**TASK OBJECTIVE**
All of the data must be written out verbatim, with pictures excluded.

- Opening Delimiter -

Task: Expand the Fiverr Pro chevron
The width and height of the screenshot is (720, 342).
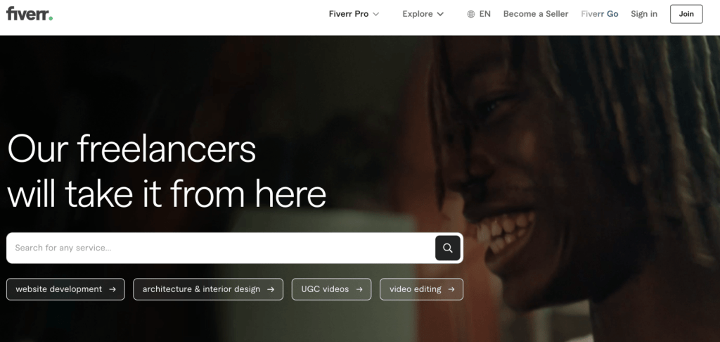Action: 375,14
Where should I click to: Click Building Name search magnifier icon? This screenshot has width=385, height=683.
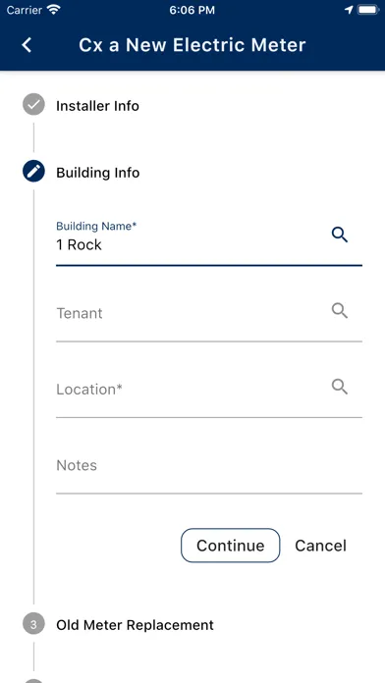coord(340,235)
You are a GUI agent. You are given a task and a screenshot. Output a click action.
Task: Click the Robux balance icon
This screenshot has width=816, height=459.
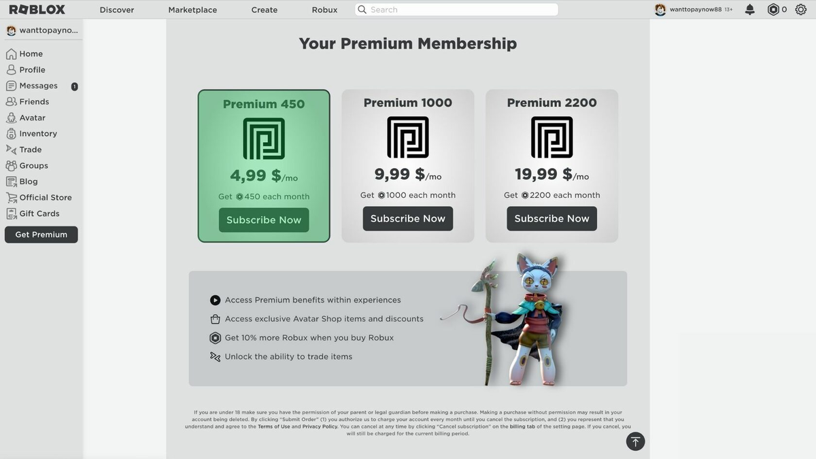click(x=773, y=10)
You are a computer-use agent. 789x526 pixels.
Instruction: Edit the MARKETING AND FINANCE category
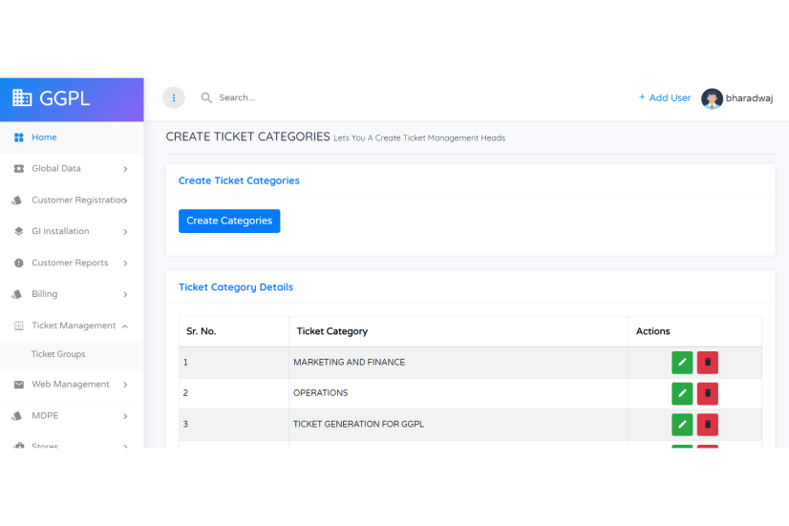tap(682, 363)
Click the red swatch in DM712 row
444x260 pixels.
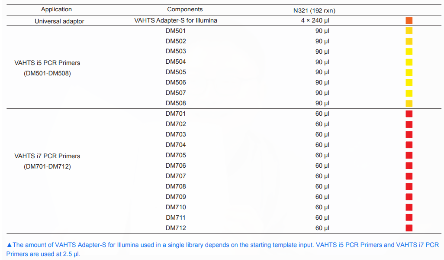coord(409,228)
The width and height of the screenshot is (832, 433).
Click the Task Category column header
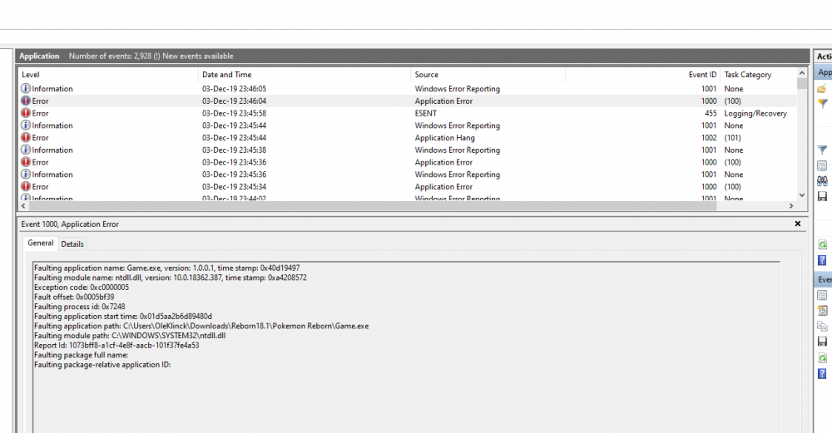757,75
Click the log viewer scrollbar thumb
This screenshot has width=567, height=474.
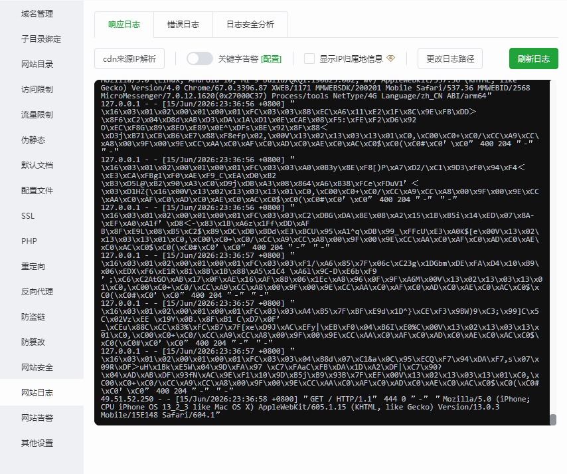[x=552, y=419]

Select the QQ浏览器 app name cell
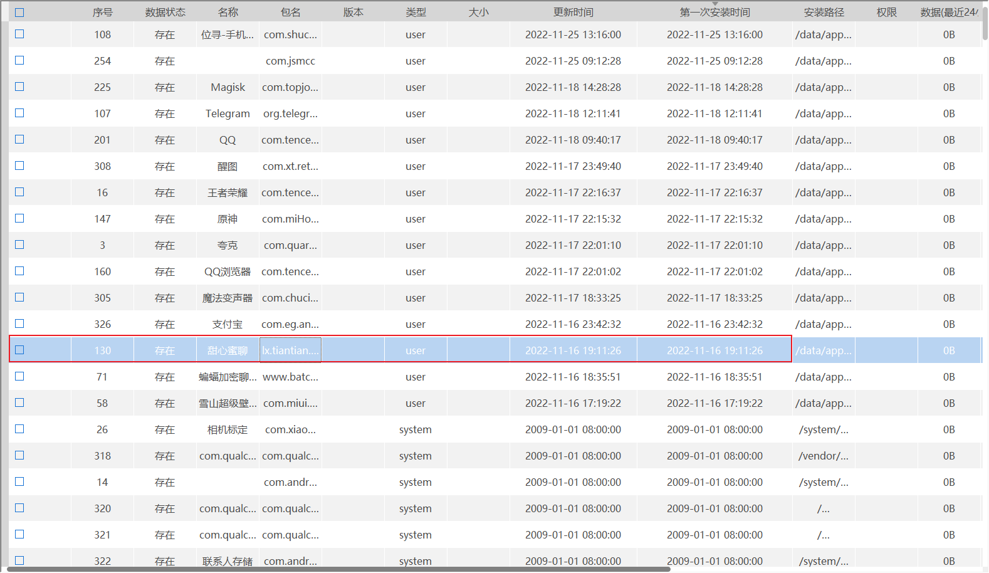228,271
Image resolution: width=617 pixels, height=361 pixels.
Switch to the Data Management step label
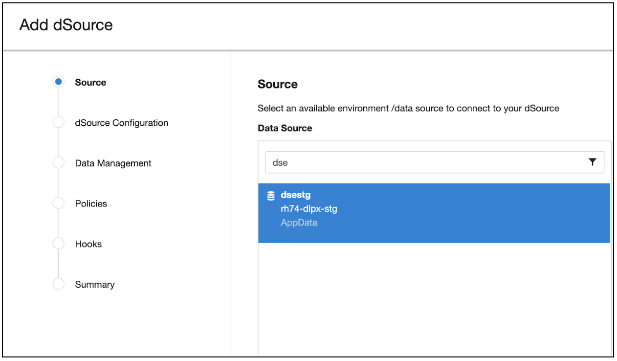[113, 163]
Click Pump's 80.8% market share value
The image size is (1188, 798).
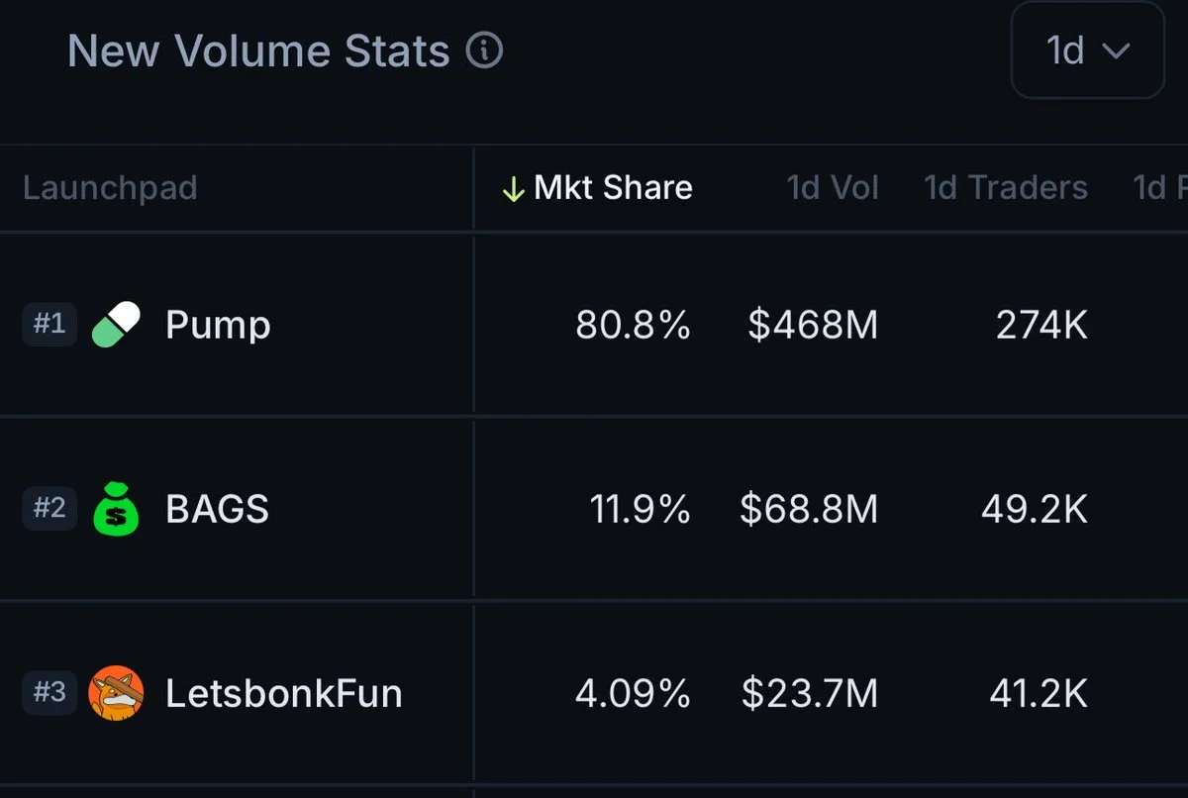pos(633,325)
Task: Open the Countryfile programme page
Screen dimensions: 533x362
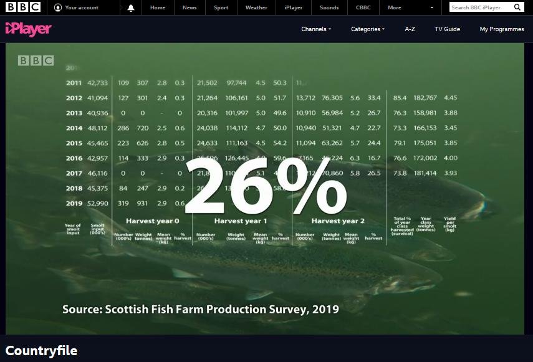Action: coord(41,350)
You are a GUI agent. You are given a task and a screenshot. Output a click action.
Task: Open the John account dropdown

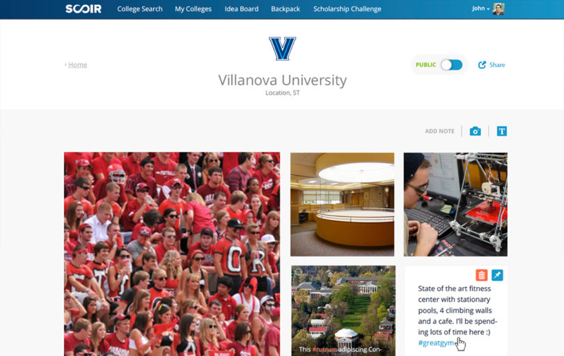(x=480, y=8)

- Closing Delimiter -

**RESULT**
Task: Expand the Fiverr Pro chevron
The width and height of the screenshot is (720, 342).
Action: 375,14
Where should I click to: Click Building Name search magnifier icon? This screenshot has width=385, height=683.
coord(340,235)
You are a GUI agent. You are given a task and a screenshot. Output a click action.
Task: Click the Robux balance icon
This screenshot has width=816, height=459.
click(x=773, y=10)
You are a computer-use agent. 789x526 pixels.
Instruction: Edit the MARKETING AND FINANCE category
tap(682, 363)
Click the red swatch in DM712 row
444x260 pixels.
coord(409,228)
The width and height of the screenshot is (832, 433).
Click the Task Category column header
757,75
Click the log viewer scrollbar thumb
This screenshot has width=567, height=474.
[x=552, y=419]

Select the QQ浏览器 app name cell
228,271
Image resolution: width=617 pixels, height=361 pixels.
Switch to the Data Management step label
[113, 163]
Click Pump's 80.8% market share value
The image size is (1188, 798).
pos(633,325)
Task: Open the Countryfile programme page
Screen dimensions: 533x362
Action: coord(41,350)
You are a GUI agent. You are given a task and a screenshot. Output a click action.
Task: Open the John account dropdown

(x=480, y=8)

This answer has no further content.